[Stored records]
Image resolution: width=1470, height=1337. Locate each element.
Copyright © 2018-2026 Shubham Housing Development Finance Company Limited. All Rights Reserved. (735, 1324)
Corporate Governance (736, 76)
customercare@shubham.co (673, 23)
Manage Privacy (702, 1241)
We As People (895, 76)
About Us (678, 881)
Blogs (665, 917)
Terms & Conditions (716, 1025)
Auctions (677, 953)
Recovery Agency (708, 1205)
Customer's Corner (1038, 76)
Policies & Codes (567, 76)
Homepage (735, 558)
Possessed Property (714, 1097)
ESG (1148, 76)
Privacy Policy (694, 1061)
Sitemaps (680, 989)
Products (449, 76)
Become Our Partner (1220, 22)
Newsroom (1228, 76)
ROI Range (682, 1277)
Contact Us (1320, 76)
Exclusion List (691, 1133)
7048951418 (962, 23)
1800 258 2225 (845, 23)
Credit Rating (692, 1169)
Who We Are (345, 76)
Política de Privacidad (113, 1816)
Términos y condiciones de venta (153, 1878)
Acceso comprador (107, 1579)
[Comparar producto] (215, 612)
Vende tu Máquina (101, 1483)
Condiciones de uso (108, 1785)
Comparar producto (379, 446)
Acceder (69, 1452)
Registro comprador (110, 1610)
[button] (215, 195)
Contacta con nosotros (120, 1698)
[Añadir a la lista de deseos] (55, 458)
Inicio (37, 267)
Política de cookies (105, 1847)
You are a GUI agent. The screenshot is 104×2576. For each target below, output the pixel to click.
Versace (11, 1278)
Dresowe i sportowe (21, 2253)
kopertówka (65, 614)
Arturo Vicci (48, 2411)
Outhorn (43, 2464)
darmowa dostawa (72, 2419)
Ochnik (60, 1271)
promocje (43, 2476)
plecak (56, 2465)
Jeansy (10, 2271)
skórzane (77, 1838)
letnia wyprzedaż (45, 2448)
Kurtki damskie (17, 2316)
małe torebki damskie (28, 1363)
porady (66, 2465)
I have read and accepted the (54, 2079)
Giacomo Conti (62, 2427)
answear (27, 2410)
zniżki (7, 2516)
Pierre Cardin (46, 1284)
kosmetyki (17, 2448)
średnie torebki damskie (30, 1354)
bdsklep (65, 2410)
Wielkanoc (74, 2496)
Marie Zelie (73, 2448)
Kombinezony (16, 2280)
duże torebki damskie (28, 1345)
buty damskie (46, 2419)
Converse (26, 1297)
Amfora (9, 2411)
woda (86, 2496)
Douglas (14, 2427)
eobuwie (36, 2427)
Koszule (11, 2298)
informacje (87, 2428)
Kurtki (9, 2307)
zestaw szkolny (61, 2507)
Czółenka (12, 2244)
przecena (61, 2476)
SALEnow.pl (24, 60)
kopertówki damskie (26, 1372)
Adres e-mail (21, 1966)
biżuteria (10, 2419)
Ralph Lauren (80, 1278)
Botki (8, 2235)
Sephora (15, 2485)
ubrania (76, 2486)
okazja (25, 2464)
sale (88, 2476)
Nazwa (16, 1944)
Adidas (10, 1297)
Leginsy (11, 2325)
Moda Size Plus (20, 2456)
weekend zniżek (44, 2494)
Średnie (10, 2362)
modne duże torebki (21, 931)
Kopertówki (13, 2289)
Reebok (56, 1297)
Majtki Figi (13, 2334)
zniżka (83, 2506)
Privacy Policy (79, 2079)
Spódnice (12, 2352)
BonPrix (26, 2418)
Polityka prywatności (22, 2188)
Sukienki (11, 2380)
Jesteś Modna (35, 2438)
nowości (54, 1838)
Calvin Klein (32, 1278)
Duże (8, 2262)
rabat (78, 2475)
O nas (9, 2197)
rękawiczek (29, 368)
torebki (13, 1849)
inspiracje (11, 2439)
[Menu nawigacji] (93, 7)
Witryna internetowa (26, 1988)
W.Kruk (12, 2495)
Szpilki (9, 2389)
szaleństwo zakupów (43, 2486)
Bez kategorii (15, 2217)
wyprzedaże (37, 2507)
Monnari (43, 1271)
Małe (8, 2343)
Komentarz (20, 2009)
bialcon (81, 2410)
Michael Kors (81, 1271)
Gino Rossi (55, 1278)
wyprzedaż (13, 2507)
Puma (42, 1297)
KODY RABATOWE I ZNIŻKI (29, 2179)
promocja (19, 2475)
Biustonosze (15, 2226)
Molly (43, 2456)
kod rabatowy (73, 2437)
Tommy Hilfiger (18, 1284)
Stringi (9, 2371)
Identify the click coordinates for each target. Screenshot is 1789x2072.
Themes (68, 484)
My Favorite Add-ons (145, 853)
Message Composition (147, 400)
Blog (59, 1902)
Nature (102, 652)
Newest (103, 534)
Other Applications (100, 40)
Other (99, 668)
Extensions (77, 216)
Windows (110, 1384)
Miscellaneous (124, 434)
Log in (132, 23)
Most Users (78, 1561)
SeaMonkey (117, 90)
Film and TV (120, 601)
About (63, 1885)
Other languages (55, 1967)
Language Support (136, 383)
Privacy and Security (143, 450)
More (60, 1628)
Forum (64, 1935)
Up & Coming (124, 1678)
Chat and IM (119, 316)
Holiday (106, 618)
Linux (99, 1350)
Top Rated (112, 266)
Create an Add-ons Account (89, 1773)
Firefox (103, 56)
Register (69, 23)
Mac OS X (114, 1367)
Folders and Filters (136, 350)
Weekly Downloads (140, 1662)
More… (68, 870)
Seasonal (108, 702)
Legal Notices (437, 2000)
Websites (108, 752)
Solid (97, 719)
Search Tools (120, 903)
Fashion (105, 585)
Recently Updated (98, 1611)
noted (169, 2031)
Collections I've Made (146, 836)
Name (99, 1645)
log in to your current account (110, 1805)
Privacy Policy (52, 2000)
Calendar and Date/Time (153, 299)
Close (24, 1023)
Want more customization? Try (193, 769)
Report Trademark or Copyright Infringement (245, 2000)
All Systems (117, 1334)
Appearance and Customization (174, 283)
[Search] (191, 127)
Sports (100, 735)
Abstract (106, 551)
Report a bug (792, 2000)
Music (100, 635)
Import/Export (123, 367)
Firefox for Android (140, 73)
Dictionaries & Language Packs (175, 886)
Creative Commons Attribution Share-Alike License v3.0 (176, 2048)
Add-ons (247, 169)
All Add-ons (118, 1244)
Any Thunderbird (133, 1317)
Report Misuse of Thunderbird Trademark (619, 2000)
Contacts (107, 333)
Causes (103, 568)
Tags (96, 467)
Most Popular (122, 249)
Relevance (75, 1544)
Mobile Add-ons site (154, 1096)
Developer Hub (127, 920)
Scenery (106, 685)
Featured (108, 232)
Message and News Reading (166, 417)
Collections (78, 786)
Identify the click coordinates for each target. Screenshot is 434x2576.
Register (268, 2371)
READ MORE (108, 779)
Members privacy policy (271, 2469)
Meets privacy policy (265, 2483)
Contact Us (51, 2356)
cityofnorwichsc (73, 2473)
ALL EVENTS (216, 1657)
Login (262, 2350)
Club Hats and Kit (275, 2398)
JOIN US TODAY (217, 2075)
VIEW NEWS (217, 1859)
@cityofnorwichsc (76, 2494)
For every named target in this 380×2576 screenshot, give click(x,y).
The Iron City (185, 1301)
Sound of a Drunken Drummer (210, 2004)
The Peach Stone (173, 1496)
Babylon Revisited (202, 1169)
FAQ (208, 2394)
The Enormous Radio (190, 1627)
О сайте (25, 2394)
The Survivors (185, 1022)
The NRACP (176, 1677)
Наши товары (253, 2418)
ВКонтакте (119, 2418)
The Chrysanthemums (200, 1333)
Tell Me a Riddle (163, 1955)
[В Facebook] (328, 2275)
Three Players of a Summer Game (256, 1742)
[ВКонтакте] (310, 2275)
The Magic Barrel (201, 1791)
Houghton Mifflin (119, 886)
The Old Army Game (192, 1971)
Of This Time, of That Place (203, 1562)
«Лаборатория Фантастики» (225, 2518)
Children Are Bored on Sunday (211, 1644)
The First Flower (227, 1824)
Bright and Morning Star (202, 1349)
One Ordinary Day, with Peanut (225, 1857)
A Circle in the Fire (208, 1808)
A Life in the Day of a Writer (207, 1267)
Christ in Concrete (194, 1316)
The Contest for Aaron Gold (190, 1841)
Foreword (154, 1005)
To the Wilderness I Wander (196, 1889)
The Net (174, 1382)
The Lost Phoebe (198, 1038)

Your goal:
Output the lines above between the one holding "promocja (19, 2475)" and the one holding "Create an Add-ons Account (89, 1773)", inclusive, with nothing before or after them.

Reply to the task:
promocja (19, 2475)
Biustonosze (15, 2226)
Molly (43, 2456)
kod rabatowy (73, 2437)
Tommy Hilfiger (18, 1284)
Stringi (9, 2371)
Identify the click coordinates for each target. Screenshot is 1789x2072.
Themes (68, 484)
My Favorite Add-ons (145, 853)
Message Composition (147, 400)
Blog (59, 1902)
Nature (102, 652)
Newest (103, 534)
Other Applications (100, 40)
Other (99, 668)
Extensions (77, 216)
Windows (110, 1384)
Miscellaneous (124, 434)
Log in (132, 23)
Most Users (78, 1561)
SeaMonkey (117, 90)
Film and TV (120, 601)
About (63, 1885)
Other languages (55, 1967)
Language Support (136, 383)
Privacy and Security (143, 450)
More (60, 1628)
Forum (64, 1935)
Up & Coming (124, 1678)
Chat and IM (119, 316)
Holiday (106, 618)
Linux (99, 1350)
Top Rated (112, 266)
Create an Add-ons Account (89, 1773)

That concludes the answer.